If possible, perennial vines should be planted when they are not in a period of vigorous growth. In warm areas this means late fall, winter, or earliest spring; but if you can plant during the short time that the vine is dormant or semi-dormant (usually during December or January), so much the better. Spring planting is usually recommended for areas where soil freezes deep in winter. Plant as early as a hole can be dug and the ground can be prepared.
If you can’t plant bare-rooted vines immediately on arrival, the can be “heeled in” (laid in a trench and covered with moist for a while). But set them in their permanent homes before growth gets well under way. Either way, soak the roots in water for some hours before planting.
“Balled and burlap” plants, with root-and-soil ball tied tightly in burlap, can wait for planting if the soil is kept moist and the plant kept out of hot sun. In planting, loosen the burlap after the roots are set in the hole, lay it down, and leave it to rot away. This avoids disturbing the roots unduly.
For any perennial vine, prepare a generous planting hole at least half again as large and deep aas the length and spread of the existing roots. Mix the soil with any needed suppliment – humus, sand, or fertilizer – before replacing it in a hole around the roots.

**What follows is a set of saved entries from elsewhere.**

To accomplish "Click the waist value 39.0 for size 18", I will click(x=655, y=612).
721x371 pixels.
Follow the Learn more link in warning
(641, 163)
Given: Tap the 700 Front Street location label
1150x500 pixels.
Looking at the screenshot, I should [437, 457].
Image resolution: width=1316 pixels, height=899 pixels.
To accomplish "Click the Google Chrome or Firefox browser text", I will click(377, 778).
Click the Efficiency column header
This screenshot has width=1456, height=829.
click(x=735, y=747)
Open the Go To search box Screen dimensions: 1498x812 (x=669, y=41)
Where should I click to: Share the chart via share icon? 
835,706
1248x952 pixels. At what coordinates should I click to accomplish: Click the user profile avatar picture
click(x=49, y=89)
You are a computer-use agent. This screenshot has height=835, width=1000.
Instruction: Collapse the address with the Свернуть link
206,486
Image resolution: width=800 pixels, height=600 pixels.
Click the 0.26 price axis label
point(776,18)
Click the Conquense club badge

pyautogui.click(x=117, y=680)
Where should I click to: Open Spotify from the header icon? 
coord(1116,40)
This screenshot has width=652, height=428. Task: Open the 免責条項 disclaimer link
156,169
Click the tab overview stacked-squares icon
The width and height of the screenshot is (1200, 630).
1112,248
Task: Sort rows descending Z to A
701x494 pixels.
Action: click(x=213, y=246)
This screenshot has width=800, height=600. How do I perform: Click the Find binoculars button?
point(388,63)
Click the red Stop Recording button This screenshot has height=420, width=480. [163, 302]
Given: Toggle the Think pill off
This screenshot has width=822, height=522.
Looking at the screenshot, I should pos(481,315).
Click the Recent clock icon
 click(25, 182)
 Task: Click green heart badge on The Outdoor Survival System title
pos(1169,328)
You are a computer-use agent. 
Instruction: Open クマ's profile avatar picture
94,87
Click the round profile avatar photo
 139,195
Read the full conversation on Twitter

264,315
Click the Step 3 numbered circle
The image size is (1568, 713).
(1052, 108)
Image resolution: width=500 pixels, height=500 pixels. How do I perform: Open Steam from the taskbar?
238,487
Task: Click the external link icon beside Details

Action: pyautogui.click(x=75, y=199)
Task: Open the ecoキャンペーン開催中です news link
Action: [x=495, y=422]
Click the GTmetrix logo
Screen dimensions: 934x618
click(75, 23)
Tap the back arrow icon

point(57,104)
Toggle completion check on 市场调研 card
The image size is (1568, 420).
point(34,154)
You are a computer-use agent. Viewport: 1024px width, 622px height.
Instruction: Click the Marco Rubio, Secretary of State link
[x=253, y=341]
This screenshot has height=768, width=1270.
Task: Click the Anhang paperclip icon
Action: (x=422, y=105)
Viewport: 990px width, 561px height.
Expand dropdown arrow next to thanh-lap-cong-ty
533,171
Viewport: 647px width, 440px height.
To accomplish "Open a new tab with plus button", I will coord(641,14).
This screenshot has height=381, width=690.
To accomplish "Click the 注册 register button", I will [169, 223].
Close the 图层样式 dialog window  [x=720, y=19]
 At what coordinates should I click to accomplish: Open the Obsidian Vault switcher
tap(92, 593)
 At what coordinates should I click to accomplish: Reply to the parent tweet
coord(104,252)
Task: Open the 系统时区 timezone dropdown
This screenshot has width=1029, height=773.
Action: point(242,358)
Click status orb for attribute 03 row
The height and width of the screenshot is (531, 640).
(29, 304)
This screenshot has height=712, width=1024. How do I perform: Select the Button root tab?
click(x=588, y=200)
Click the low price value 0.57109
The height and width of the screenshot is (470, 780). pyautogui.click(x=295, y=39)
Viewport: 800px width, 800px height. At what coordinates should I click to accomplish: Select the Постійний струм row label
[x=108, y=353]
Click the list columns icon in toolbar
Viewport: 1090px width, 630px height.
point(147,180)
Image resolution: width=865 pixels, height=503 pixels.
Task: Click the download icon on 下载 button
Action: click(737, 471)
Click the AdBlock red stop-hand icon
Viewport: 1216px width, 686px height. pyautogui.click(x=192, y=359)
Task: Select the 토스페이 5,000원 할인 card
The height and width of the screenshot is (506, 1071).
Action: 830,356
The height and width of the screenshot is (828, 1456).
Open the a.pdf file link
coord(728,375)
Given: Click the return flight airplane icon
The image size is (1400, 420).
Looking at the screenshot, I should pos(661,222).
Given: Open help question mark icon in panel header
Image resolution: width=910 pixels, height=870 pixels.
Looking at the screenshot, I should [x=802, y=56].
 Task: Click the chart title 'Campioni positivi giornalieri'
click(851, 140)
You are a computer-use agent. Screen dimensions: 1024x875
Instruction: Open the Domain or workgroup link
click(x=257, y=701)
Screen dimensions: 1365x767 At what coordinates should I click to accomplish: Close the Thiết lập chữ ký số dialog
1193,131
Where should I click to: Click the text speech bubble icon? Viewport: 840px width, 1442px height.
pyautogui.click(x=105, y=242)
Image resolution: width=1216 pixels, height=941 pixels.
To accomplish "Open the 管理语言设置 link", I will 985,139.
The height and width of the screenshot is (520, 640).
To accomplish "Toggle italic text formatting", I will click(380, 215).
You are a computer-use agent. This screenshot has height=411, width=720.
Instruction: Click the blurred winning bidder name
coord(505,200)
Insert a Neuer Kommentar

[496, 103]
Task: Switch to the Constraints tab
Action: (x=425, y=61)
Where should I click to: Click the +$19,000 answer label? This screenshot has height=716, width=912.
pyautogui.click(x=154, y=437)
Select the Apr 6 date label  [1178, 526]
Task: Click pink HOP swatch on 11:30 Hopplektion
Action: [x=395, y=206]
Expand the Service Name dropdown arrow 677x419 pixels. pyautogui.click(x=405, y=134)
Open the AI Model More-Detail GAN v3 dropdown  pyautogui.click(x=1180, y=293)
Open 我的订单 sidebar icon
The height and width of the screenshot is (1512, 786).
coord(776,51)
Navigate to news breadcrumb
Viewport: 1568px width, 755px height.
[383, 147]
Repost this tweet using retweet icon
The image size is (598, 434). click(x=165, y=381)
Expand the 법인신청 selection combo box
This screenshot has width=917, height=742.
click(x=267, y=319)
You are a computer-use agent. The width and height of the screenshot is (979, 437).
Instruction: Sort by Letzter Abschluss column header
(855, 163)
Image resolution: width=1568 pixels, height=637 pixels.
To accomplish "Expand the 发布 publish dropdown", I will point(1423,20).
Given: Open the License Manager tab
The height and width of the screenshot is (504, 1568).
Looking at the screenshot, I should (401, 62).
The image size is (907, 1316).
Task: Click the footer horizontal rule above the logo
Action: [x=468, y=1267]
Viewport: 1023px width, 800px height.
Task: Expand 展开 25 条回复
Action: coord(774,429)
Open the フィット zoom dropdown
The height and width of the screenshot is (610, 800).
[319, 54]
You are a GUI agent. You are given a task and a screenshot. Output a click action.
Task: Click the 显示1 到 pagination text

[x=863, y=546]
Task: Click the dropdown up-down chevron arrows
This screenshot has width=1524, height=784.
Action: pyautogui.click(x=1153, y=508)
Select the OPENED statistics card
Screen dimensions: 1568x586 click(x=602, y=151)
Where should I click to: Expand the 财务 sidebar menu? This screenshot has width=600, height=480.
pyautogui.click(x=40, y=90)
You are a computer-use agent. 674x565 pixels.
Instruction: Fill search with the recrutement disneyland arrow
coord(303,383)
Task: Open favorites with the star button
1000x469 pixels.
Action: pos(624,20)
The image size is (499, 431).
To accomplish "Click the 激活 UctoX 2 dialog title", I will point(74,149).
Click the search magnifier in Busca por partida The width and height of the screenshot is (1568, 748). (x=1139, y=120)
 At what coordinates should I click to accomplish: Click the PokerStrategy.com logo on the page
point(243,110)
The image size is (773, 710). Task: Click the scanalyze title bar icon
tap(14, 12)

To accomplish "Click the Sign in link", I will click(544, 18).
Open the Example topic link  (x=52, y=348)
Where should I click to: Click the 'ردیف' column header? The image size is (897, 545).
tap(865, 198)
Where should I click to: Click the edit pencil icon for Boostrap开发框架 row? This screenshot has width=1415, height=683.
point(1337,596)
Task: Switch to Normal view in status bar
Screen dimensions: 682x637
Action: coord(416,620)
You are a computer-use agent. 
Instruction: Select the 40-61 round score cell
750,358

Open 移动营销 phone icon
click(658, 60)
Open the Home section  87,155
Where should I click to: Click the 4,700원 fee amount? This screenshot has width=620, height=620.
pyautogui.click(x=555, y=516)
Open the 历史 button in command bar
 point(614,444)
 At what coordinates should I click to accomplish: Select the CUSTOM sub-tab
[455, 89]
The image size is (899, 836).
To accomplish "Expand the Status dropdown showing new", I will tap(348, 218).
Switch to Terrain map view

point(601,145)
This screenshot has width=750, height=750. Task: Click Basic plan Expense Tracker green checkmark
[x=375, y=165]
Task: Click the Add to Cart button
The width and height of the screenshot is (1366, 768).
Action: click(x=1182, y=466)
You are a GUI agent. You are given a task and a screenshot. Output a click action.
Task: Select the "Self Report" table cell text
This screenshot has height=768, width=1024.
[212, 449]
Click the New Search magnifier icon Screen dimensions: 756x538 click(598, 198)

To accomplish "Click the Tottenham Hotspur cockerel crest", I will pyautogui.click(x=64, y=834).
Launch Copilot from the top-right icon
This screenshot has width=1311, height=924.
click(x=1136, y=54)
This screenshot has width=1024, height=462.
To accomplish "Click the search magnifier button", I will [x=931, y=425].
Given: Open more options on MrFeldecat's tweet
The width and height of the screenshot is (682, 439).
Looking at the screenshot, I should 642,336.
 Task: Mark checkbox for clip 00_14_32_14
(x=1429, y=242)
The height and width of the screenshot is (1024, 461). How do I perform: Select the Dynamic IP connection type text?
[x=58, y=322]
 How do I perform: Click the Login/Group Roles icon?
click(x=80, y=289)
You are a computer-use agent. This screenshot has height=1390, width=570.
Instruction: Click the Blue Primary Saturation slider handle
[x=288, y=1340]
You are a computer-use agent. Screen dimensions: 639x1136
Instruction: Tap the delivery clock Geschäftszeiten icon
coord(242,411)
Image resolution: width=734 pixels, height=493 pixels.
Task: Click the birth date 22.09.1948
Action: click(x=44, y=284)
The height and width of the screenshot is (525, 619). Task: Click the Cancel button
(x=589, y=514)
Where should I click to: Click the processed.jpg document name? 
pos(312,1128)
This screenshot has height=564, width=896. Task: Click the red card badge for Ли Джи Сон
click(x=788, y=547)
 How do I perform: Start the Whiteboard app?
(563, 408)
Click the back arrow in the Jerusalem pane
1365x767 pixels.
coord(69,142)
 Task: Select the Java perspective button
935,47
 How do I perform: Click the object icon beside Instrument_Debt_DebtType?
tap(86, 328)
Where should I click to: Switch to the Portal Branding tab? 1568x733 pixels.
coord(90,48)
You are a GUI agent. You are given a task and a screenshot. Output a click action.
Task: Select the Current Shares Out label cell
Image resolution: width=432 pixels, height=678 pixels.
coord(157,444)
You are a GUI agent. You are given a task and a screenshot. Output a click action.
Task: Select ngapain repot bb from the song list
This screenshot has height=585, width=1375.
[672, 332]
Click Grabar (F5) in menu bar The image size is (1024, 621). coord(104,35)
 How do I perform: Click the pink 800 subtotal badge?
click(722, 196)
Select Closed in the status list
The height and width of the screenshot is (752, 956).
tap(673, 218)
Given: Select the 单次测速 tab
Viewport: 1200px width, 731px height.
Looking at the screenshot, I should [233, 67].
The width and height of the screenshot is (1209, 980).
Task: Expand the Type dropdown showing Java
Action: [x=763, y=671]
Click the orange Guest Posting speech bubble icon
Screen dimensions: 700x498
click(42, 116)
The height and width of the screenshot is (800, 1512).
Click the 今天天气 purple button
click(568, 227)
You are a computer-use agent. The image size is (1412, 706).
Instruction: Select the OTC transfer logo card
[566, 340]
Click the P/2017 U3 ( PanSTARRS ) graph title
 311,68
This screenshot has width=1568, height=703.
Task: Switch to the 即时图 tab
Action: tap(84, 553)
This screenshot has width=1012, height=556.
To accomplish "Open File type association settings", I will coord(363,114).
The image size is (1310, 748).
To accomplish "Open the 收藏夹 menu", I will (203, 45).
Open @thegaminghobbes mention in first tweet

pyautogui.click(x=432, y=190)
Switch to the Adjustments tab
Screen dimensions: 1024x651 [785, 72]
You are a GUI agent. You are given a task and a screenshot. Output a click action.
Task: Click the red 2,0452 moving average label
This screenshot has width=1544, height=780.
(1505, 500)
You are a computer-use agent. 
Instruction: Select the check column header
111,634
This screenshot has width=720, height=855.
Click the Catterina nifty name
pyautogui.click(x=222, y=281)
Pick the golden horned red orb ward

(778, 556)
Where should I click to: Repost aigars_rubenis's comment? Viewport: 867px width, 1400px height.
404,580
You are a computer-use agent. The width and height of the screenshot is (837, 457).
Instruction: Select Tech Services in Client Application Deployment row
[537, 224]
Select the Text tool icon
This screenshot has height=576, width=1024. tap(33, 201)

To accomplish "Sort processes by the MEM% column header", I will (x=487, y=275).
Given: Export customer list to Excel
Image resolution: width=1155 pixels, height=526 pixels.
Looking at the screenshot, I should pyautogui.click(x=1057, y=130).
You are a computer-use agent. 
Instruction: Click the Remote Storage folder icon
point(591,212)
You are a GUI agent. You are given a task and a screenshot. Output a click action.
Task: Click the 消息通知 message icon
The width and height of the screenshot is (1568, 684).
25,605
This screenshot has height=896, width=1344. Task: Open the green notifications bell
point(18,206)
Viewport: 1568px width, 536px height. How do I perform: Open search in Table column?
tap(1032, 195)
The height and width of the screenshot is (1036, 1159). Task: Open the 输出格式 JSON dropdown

If the soil is entirely too poor, replace it completely with a better mixture. Soil near a building foundation or wall may be infertile, of poor texture, and loaded with debris like chunks of concrete. Concrete, by the way, can spoil soil for acid loving plants; have it tested if you are in doubt.
Tamp or tramp down the soil just firmly enough to support the plant and fill any possible pockets of air, and to keep it from settling later so the plant sinks with it. Water slowly and thoroughly, making sure all the soil around the newly planted roots is completely moist. Newly planted vines and landscape plants with landscape bridges need plentiful water throughout their first season until the time the ground freezes in winter. Build up a ridge of soil around the base, to help hold water while it is seeping down to the thirsty roots below.
If a vine has partly or fully leafed out by planting time, rig up some kind of shade to keep it from wilting for the first few weeks. A tent of newspapers, a thin drape like old sheeting, or a screen of leafy branches will keep the sun from dehydrating the foliage while roots are establishing themselves.